CARISSA HALSTON: I started writing Mere’s story with the intention of writing about a person who had difficulty speaking. That difficulty complicated her estrangement from her father, as her awareness of her altered speech compounded with her awareness of her father’s awareness. She felt his scrutiny, always. So, when the book opens and she’s privy to news about him without actually receiving it from him, a role reversal occurs (though the reader won’t know that for another eighty pages).

I’m not sure that Mere sees the news as tragic. I think she immediately starts processing what was left unsaid between them, but doesn’t actually acknowledge her father’s health until she sees him. And even then, it’s not his tragedy she’s considering.

KUILEMA: The title of this novella is loaded with meaning and illustrates Meredith’s life. How did you come up it?
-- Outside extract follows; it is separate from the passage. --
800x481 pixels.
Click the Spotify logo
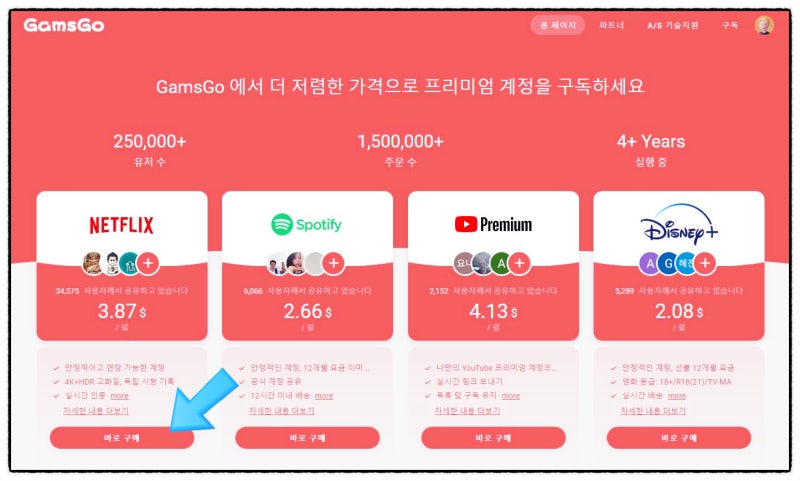(307, 224)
HALSTON: When I began this project, I didn’t know Mere’s name. I knew I was writing about a woman who was paralyzed and who was emotionally distanced from her father. But I didn’t really know who she was beyond that. Luckily enough, I got an email not long after I began the manuscript from my friend Meredith. She signed it “Mere” and I gasped and responded to her, “Just so you know, I’m totally going to name a character ‘Mere,’” because I couldn’t think of a better thing to do than to give a character a disparaging adjective for a name. The more I thought about it, the more logical it became. A woman who decided to name herself after an adjective, a non-flattering one, no less, is the sort of person that thought about words the way a writer might. I knew then that I could make her a linguist—and further, a lexicographer—which just opened up her character for me. She became obsessed with the meaning of what we say and how we say it, even though the meaning is completely subjective. It gave me insight into who she was and how her desire to only speak when she could say what she truly meant made her relationships arduous work.
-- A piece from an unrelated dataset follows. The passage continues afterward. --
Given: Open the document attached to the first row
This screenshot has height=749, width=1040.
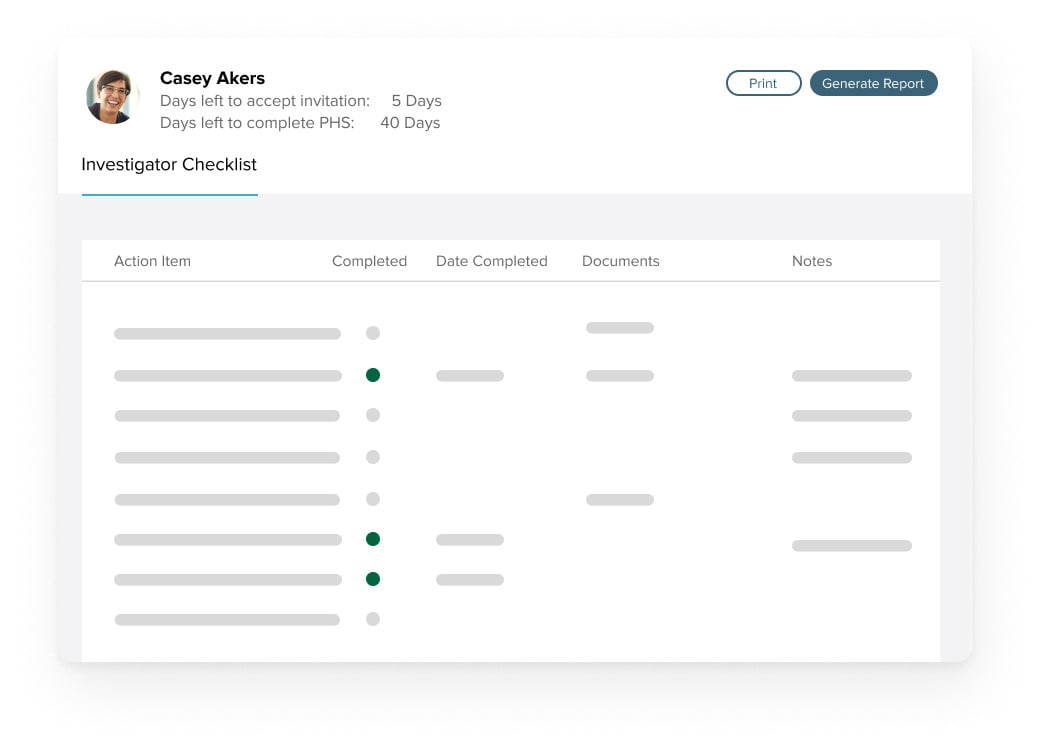Looking at the screenshot, I should (619, 327).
KUILEMA: Describe yourself in three words.

HALSTON: Sensitive. Ambitious. Wordy.

KUILEMA: What is the craziest thing you’ve done?

HALSTON: I once moved to New York City in order to save money. That was insane. To be fair, the thing I was saving money on was school (tuition was $4000/year), but still. I’d been married less than a year and we contacted a “realtor”—quotes used because it was basically a high-maintenance Craigslist situation, only lacking the charming, brass tacks website—who found us a tiny room in a miniscule apartment in Sunset Park (Brooklyn) that we shared with a kid who hid in his room the entire time we lived there. We didn’t unpack anything other than our clothes. Our room was a waist-high maze of books, carefully arranged into paths that led from the closet to the bed and from the bed to the door. We moved to our own apartment three months later, which was bigger, but expensive (and therefore defeating the entire point of my cheap tuition). We stuck it out for two years, but halfway through the second year, I transferred schools and we moved home to Boston. The best part was comparing the day we moved to Brooklyn with the day we moved home. When we moved to Brooklyn, we’d barely packed. I kept walking back into our apartment and grabbing a lamp or picking up a shopping bag filled with shoes. It was idiotic. It took us five hours to unpack the truck once we’d gotten to Sunset Park. Mind you, we didn’t own any furniture other than an end table, a floor lamp, and a couple of bookcases: one short, one tall. That, as opposed to the week leading up to the day we moved back to Boston, wherein I spent my time packing everything we owned, first into boxes, then the boxes into a cube that was the shape of the inside of the moving truck. It took 90 minutes to load everything and 45 minutes to unload it.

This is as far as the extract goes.